En Hong Kong, los manifestantes utilizan láseres contra el reconocimiento facial

Las protestas civiles y los disturbios en Hong Kong pasaron al siguiente nivel cuando se utilizó tecnología más avanzada en lugar de cócteles Molotov y gases lacrimógenos. Si los manifestantes anteriores escondieron sus rostros debajo de vendas y máscaras, ahora están armados con poderosas luces láser. Con su ayuda, los rebeldes intentan desactivar o al menos cegar las cámaras de vídeo de la policía.

El actual conflicto de Hong Kong tiene una trama compleja. Formalmente, estamos hablando de una protesta contra la deportación de criminales locales a China continental, donde serán juzgados bajo leyes más estrictas. En términos más generales, Hong Kong corre el peligro de que su sistema legal sea absorbido por el que se utiliza en China.
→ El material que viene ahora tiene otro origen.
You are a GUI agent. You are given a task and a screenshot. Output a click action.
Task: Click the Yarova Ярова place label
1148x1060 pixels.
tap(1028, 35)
Los hongkoneses quieren desesperadamente seguir siendo independientes, pero las luchas callejeras prolongadas han llevado a las autoridades chinas a referirse ahora a los manifestantes como terroristas.

El problema es que alrededor de un millón de personas salieron a las calles de Hong Kong, y solo unos pocos miles de ellos son verdaderamente agresivos. A su vez, la policía utiliza cámaras de vigilancia para rastrear a los provocadores y saboteadores e identificarlos mediante un sistema de reconocimiento facial. Y esto, según los hongkoneses, es también un síntoma de la supresión de la libertad y el totalitarismo que les trae China continental.

En respuesta al uso de sistemas de vigilancia, aparecieron láseres en el arsenal de manifestantes. No los sistemas de combate, sino los que se utilizan para organizar espectáculos de luces. Con su ayuda, los rebeldes ciegan a la policía e intentan meterse en las lentes de las cámaras para entorpecer su trabajo.